Many memoirs develop the interior story and bring it out into the open. For example, Look Me in the Eye by John Robison is not noteworthy because of a specific set of circumstances, but rather because his experiences all took place within the mental context of undiagnosed Asperger’s Syndrome. William Styron’s memoir Darkness Visible brought depression into the public view, and Kay Redfield’s Unquiet Mind did the same for Bipolar Disorder.

These special psychological states of mind go on for years or a whole life, but in fact, all of us have been thrown into dramatic and important states of mind at various times. For example, grieving can become an incredibly important journey filled with drama. Similarly, when a crisis occurs in our lives for any reason, we must dig for courage, and attempt to overcome fears and discouragement. Such states of mind are ordinary in the sense that they happen to everyone, and extraordinary in the sense that they push us to the tipping point between courage and despair. Such states are worth writing about:

Grieving

In grieving, we must somehow reclaim our sense of poise in a world which is now missing one of its most important features. By reading memoirs of such experiences we can learn how the author coped and increase our empathy and understanding of that process.
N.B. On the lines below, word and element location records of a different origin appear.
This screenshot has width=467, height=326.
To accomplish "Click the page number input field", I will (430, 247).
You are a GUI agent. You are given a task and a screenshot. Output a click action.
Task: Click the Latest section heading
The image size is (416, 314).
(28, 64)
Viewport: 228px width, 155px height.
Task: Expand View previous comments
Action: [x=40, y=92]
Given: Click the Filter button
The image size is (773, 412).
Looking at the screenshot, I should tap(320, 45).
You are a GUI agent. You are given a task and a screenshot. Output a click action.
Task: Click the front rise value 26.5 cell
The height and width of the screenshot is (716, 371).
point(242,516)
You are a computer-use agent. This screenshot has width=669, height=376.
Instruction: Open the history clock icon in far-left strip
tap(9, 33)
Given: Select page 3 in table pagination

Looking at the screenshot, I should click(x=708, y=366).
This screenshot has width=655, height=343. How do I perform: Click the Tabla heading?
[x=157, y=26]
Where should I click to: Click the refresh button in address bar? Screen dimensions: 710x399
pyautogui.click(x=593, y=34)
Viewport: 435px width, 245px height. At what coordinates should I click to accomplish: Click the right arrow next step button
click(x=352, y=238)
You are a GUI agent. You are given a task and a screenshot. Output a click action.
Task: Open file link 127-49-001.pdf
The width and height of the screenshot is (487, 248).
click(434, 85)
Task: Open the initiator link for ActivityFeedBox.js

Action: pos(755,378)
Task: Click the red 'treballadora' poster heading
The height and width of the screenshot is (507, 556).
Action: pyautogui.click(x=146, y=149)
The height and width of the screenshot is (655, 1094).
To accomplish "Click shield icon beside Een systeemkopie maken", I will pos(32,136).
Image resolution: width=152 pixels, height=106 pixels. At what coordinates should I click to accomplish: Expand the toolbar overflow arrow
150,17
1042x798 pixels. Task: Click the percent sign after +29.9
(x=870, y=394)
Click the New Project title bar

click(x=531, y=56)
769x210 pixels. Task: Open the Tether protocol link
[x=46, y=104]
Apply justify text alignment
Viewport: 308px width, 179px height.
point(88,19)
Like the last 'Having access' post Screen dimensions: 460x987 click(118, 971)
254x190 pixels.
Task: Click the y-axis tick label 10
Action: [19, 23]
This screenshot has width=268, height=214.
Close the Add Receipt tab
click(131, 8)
  • Robert Waxler’s Losing Jonathan, cowritten with his wife, chronicled the loss of the author’s son to a drug overdose, and the subsequent journey of grieving and healing.
  • In Kate Brestrup’s Here if You Need Me, after losing her husband in a freak auto accident, the author had to go on a long journey to understand not only her loss, but the very meaning of life and death.

Adapting to Midlife or other major changes

When you grow older, you realize that your self-image needs to adapt to new realities. A similar self-examination can take place when diagnosed with cancer, or anything that causes you to reframe your sense of self.

  • In My Ruby Slippers, Tracy Seeley is bounced out of her comfort-zone by a cancer diagnosis and goes looking for her roots in Kansas.
  • In Queen of the Road, psychiatrist Doreen Orion turned fifty and with her husband went looking for her new identity on a road trip through the United States.
  •  In Accidental Lessons, David Berner realizes that his successful career as a broadcaster is no longer fulfilling. He quits and takes a job as a school teacher.

Of course there is more to every memoir than just the few facts on the cover. Sometimes the sheer beauty of excellent storytelling can turn what appears on the surface to be ordinary into an exquisite act of art. Theresa Weir’s memoir Orchard is about marrying a farmer and moving to a farm. On the surface these facts look stunningly ordinary. Inside, the author weaves these features into a beautiful, revealing glimpse into the heart of her individual life experience.

Writing Prompt
Write a blurb for your proposed memoir that would emphasize your search for psychological identity and wholeness. Did you want to achieve dignity, purpose, or courage? What obstacles did you need to overcome in order to achieve this goal? How did you grow? What lessons did you learn?